“My dear child, let there be perfect confidence between us. Am I not more interested in your happiness than anyone else? My child, what has estranged you of late?”
Georgia made no reply.
“What, but my love for you and anxiety for your happiness, could induce me to object to your receiving Mr. Vincent’s attentions?”
“You are prejudiced against him, and always were!”
“I judge the young man only from his conduct. You know—you are obliged to know, that he is recklessly dissipated, selfish, and immoral.”
“He is no worse than other young men. I know very few who are not quite as wild as he is. Beside, he has promised to sign the temperance pledge if I will marry him.”
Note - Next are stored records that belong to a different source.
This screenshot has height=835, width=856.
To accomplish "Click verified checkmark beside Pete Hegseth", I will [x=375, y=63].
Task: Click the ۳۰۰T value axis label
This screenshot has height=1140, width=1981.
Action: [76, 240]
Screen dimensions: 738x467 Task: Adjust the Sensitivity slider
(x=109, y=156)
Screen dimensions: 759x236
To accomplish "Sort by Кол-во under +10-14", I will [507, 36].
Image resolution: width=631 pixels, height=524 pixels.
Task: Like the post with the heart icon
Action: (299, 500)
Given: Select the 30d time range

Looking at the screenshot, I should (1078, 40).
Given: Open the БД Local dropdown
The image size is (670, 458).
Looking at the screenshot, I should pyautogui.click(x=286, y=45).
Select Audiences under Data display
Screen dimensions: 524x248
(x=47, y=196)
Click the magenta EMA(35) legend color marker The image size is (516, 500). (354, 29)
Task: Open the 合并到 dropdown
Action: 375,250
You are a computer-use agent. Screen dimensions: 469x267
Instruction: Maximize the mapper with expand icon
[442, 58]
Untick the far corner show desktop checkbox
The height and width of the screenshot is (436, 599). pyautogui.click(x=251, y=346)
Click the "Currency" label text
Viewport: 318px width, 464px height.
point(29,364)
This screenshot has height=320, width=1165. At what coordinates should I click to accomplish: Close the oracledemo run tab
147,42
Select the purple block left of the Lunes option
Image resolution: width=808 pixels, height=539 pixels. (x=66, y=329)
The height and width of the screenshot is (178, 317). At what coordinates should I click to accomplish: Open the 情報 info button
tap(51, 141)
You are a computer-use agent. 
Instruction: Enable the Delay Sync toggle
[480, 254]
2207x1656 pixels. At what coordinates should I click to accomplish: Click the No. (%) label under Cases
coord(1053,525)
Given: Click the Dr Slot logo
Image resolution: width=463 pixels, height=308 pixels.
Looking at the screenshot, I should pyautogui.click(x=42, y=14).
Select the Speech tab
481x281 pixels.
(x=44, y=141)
“My child, you pain me beyond expression. Does the depravity which prevails here sanction Vincent’s dissipation? Oh, Georgia, has association deprived you of horror of vice? Can you be satisfied because others are quite as degraded? He does not mean what he promises; it is merely to deceive you. His intemperate habits are too confirmed to be remedied now; he began early, at college, and has constantly grown worse.”
“You are prejudiced,” persisted Georgia, unable to restrain her tears.
“If I am, it is because of his profligacy! Can you possibly be attached to such a man?”
Georgia sobbed and cried heartily. Her good sense told her that her mother was right, but it was difficult to relinquish the hope of reforming him. As gently as possible, Mrs. Asbury dwelt upon his utter worthlessness, and the misery and wretchedness which would surely ensue from such a union. With streaming eyes, she implored her to banish the thought, assuring her she would sooner see her in her grave than the wife of a drunkard. And now the care of years was to be rewarded; her firm but gentle reasoning prevailed. Georgia had always reverenced her mother; she knew she was invariably guided by principle; and now, as she listened to her earnest entreaties, all her obstinacy melted away. Throwing herself into her mother’s arms, she begged her to forgive the pain and anxiety she had caused her. Mrs. Asbury pressed her to her heart, and silently thanked God for the success of her remonstrances. Of all this Dr. Asbury knew nothing. When Mr. Vincent called the following day Georgia very decidedly rejected him. Understanding from her manner that she meant what she said, he became violently enraged; swore, with a solemn oath, that he would make her repent her trifling; took his hat, and left the house. This sufficed to remove any lingering tenderness from Georgia’s heart; and from that hour Fred Vincent darkened the home circle no more.